Because many Tennessee Promise students are first-generation, volunteer mentors are critical to the success of the program. Mentors help high school seniors navigate the college admissions process and ensure they complete the requirements for Tennessee Promise scholarships. Joelle Phillips, president of AT&T Tennessee, is one of about 9,000 Tennesseans who volunteered to mentor Tennessee Promise students.
"I was one of thousands of Tennesseans who were madly texting to remind someone to fill out a financial aid form," laughed Phillips. "I was sort of the nag-in-chief for a variety of kids in high school, but over the course of the year, what started out as a lot of texts about deadlines transformed into questions, questions about my experience getting ready to go to college, how I felt about it at the time, whether I was nervous about it, questions about experiences they were getting ready to have that no one in their family or immediate circle had perhaps had.”
Phillips sees the students as the future of Tennessee’s economy.
"Imagining classrooms all across the state today where Tennessee Promise students are sitting and continuing their education and equip themselves with the skills that our businesses need is pretty exciting moment for us," Phillips remarked.
Having students show up for class is only the first step, says Tennessee Governor Bill Haslam.
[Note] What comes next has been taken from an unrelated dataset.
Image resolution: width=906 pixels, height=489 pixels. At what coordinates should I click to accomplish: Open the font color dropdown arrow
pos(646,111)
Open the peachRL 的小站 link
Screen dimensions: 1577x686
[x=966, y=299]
"The goal was never about access. We talk so much about access to higher education because so many don’t have it and so many people think that’s not me, that’s not who my family is, we don’t go to school beyond high school," explained Haslam. "Access was step one. The goal has always been about success and the goal was about having more students walk across the stage in Tennessee and get a certificate or degree beyond high school.”
Haslam says Tennessee Promise is crucial to his Drive to 55 initiative, a push for 55 percent of Tennesseans to earn a college degree or certificate by 2025.
The state is already beginning to market and prepare this year’s high school seniors for Tennessee Promise. The deadline for the Class of 2016 to apply for the second round of scholarships is November 2nd.